Configuration (Spring Security 6 / Spring Boot 3):

@Bean
public SecurityFilterChain filterChain(HttpSecurity http) throws Exception {
    return http
        .csrf(AbstractHttpConfigurer::disable)   // REST APIs use JWT, not cookies
        .sessionManagement(s -> s.sessionCreationPolicy(STATELESS))
        .authorizeHttpRequests(auth -> auth
            .requestMatchers("/auth/**").permitAll()
            .requestMatchers("/admin/**").hasRole("ADMIN")
            .anyRequest().authenticated()
        )
        .addFilterBefore(jwtAuthFilter, UsernamePasswordAuthenticationFilter.class)
        .build();
}

This system: api-gateway uses Spring Cloud Gateway's SessionValidationFilter (custom WebFilter) to validate JWT via Redis, injecting user context headers downstream. Individual services trust X-User-Id headers (no re-validation needed).


Q30 — How do you write integration tests for a Spring Boot service with Testcontainers? senior

Answer: Testcontainers spins up real Docker containers for dependencies (PostgreSQL, Redis, Kafka) in tests, providing production-equivalent behavior without mocking.
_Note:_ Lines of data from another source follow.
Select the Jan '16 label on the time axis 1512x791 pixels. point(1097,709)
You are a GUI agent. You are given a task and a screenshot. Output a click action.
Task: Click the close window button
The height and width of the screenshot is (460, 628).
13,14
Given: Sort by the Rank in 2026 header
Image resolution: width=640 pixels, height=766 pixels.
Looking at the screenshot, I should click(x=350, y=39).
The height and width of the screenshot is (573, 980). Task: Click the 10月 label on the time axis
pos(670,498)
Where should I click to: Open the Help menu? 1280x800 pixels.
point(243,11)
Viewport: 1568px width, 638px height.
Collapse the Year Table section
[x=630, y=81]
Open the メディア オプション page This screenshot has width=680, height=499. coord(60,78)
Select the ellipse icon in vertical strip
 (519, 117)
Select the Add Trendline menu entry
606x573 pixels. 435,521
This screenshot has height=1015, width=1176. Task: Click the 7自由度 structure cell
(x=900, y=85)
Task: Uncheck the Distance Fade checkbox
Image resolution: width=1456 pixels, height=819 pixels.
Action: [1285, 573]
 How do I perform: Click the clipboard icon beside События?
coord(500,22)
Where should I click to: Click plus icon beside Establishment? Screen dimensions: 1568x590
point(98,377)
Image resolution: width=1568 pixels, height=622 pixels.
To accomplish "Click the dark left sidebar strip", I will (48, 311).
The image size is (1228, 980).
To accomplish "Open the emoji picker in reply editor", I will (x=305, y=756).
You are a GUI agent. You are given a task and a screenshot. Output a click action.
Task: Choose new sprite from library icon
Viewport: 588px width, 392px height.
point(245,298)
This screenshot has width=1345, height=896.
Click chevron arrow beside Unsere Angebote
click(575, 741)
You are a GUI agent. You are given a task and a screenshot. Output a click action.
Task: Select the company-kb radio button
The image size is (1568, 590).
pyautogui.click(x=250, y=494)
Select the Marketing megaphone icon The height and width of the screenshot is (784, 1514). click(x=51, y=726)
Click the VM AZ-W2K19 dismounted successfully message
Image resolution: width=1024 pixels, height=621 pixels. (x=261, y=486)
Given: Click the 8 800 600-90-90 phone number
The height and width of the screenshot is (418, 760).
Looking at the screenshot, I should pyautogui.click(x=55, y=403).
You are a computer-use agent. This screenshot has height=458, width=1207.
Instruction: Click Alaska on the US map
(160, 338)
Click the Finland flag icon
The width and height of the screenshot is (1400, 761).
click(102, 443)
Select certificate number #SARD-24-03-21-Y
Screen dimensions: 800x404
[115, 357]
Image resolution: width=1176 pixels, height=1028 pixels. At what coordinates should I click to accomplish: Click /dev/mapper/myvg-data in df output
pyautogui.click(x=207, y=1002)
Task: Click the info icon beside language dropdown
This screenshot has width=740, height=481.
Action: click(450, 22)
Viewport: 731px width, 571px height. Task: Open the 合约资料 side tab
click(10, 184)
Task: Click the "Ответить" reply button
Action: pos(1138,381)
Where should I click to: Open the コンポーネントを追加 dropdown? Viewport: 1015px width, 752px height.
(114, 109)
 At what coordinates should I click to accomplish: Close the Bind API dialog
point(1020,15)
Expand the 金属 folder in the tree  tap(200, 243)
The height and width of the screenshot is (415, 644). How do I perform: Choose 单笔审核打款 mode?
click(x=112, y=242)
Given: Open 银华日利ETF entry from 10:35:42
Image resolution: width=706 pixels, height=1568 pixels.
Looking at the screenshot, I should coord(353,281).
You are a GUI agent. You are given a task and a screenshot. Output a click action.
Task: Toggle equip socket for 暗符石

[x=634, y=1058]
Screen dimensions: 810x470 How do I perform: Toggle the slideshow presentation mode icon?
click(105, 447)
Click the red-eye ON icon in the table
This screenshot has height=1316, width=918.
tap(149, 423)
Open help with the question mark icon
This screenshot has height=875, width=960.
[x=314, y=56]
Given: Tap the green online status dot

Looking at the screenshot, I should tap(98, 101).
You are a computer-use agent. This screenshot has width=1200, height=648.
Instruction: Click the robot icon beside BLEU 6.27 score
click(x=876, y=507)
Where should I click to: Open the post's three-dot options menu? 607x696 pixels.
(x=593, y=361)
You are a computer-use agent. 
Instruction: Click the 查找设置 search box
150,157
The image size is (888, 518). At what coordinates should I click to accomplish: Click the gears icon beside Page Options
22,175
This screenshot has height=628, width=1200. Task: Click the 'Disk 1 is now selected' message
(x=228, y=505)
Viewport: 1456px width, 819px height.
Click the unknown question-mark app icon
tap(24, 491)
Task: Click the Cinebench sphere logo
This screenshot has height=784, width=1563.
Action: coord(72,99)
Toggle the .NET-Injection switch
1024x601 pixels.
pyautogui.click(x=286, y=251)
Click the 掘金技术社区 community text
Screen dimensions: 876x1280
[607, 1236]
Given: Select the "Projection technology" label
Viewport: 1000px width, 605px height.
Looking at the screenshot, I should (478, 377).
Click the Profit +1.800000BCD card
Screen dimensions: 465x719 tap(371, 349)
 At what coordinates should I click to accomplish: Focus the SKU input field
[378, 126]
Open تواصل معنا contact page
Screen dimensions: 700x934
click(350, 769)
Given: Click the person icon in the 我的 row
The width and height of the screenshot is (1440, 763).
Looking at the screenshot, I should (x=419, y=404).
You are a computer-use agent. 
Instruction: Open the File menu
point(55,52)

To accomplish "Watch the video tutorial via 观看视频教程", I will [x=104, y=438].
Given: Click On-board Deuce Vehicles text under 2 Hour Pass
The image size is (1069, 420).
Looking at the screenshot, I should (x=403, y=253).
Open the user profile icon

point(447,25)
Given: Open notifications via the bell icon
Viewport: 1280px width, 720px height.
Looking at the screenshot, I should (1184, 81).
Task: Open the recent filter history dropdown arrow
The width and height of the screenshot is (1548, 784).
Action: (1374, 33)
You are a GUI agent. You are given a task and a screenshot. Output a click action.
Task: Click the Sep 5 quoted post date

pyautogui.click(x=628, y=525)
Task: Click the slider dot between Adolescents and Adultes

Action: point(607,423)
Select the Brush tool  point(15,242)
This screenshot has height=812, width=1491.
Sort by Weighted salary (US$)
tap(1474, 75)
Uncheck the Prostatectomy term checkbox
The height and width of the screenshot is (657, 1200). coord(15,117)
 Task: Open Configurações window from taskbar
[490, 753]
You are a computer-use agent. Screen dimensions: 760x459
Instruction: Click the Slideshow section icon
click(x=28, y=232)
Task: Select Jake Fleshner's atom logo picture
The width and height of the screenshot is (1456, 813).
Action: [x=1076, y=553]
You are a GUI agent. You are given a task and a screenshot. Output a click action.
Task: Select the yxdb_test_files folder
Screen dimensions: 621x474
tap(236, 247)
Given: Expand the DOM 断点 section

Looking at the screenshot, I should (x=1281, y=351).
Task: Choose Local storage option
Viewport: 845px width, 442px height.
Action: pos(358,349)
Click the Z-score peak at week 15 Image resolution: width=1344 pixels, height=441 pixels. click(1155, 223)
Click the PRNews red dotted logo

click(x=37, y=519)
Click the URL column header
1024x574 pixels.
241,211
@SpringBootTest(webEnvironment = RANDOM_PORT)
@Testcontainers
class OrderServiceIntegrationTest {

    @Container
    static PostgreSQLContainer<?> postgres = new PostgreSQLContainer<>("postgres:16")
        .withDatabaseName("orders_test");

    @Container
    static KafkaContainer kafka = new KafkaContainer(DockerImageName.parse("confluentinc/cp-kafka:7.6.1"));

    @DynamicPropertySource
    static void configureProperties(DynamicPropertyRegistry registry) {
        registry.add("spring.datasource.url", postgres::getJdbcUrl);
        registry.add("spring.datasource.username", postgres::getUsername);
        registry.add("spring.datasource.password", postgres::getPassword);
        registry.add("spring.kafka.bootstrap-servers", kafka::getBootstrapServers);
    }

    @Autowired
    private TestRestTemplate restTemplate;

    @Test
    void shouldPlaceOrderAndPublishEvent() {
        ResponseEntity<OrderDto> response = restTemplate.postForEntity("/orders", new CreateOrderRequest(...), OrderDto.class);
        assertThat(response.getStatusCode()).isEqualTo(HttpStatus.CREATED);
        // ... await Kafka message
    }
}

@DynamicPropertySource: Injects container-specific connection details into Spring's environment, overriding application.yml at runtime.

This system: All per-service integration tests use this pattern. See e2e-tests module for full 14-container stack tests.